What this allows us to do is then have search filters that return only
open easy bugs.  These are ideal for new developer volunteers on the
project who are looking for items that match their lesser familiarity
with the code.  It also allows a developer to step up to more
challenging bugs over time.

A similar approach, which they called "easy hacks", was successfully
used by LibreOffice.

If there are no objections, I'll add a new field to Bugzilla called
"cf_difficulty_level", and which a drop down UI with the following
choices:

UNKNOWN (default)
TRIVIAL
EASY
MODERATE
HARD
WIZARD

WIZARD is used in AOO UI in the meaning of 'assistant' or step by step workflow. Therefore it might be not understood here. I need to look up other meanings in a dictionary. I would drop it. HARD as highest step is sufficient.
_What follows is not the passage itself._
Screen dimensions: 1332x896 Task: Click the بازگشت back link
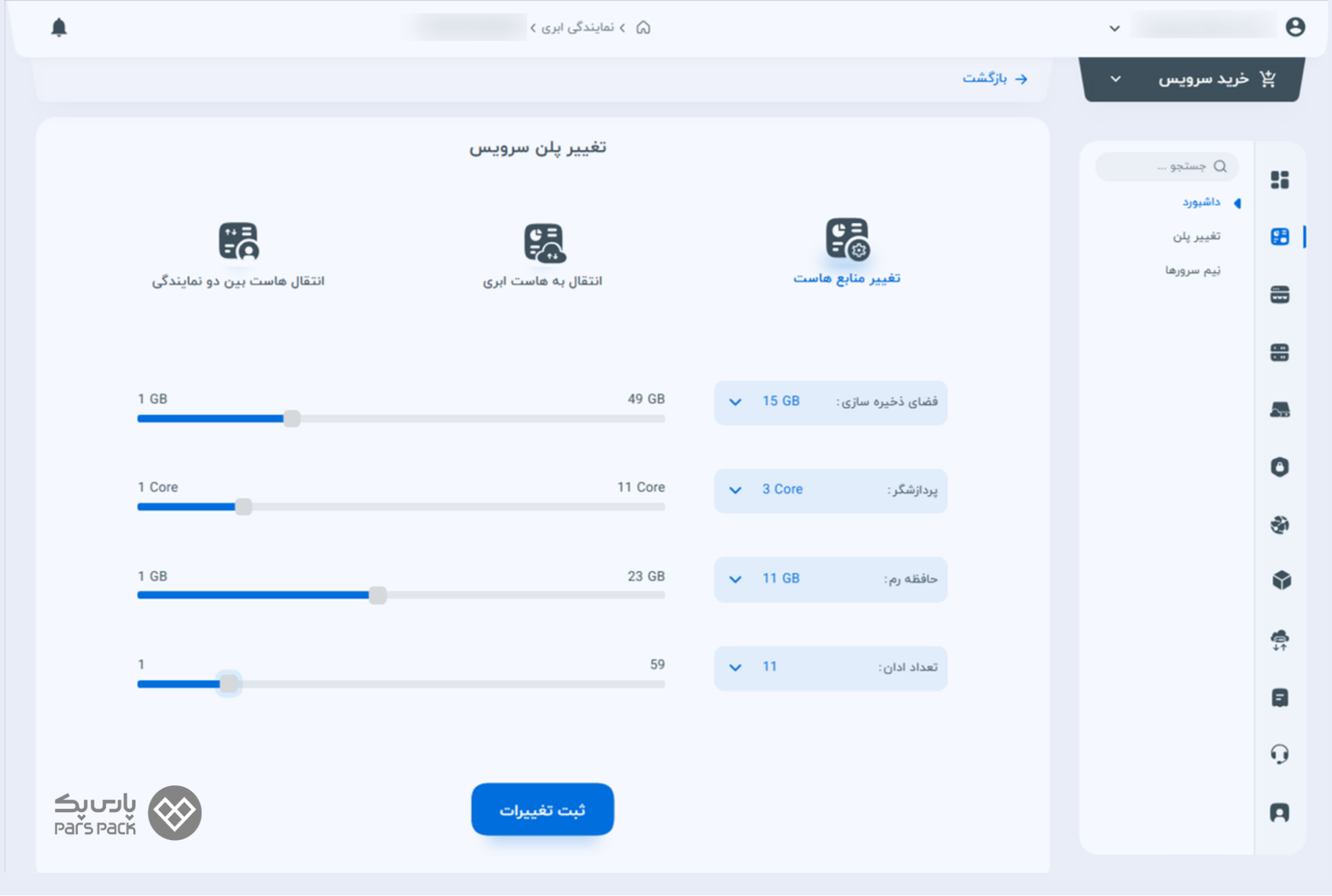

TRIVIAL sounds devaluating to me. Perhaps BEGINNER or STARTER is more neutral? Being able to start is not only a question, whether the task is easy or not from an objective point of view. Beyond that a mentor is needed. Perhaps a category MENTORED instead of TRIVIAL is useful. A senior developer would set it (and put himself in CC) if he is willing to guide a newcomer.


(I'm certainly open to variations on the names)

I'd then rely on other developers to help "seed" the database with
some TRIVIAL and EASY bugs, so new volunteers will have something to
work with as they familiarize themselves with the project.

I'll wait 72 hours, etc.

In general I thing it is a good idea. Using Bugzilla has the advantage, that it is not necessary to hold a Wiki page in sync with Bugzilla.